= Beginning of Section =

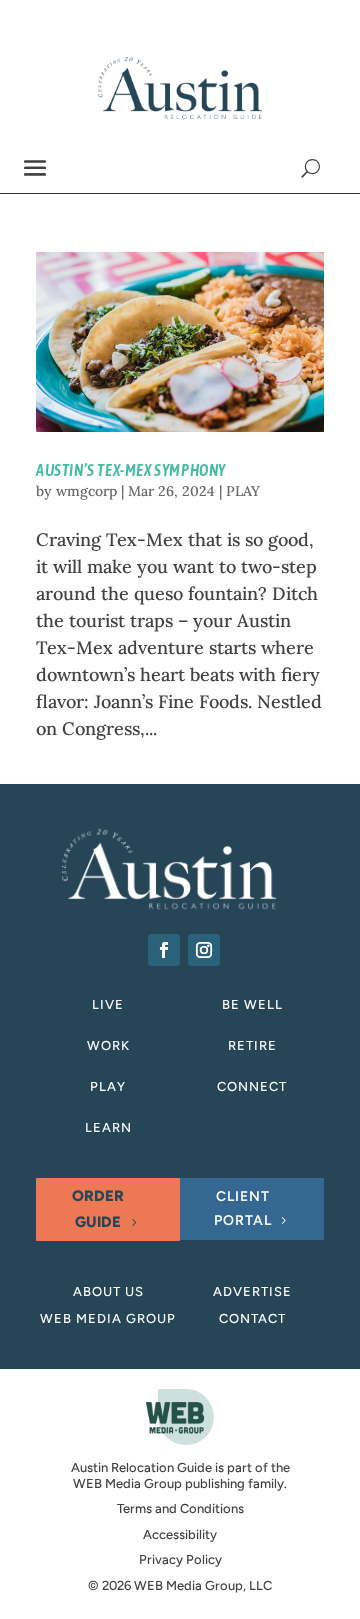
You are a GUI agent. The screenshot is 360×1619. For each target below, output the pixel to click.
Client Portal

= End of Section =
= Beginning of Section =

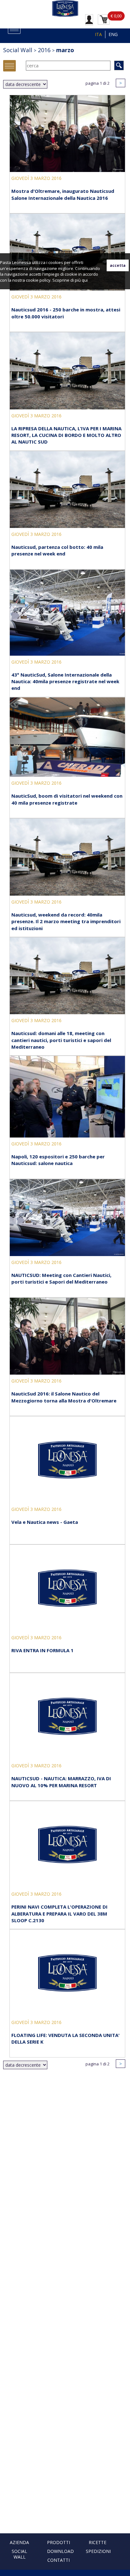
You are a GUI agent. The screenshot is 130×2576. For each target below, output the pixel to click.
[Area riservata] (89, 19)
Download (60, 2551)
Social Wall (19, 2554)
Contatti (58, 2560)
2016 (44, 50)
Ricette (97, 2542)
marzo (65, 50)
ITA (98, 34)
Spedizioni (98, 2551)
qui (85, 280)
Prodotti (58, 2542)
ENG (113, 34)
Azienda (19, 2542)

= End of Section =

# TO DO:
Given the entries above, say how many lines include the word "agent", and write nothing besides the number.

# TASK RESPONSE:
2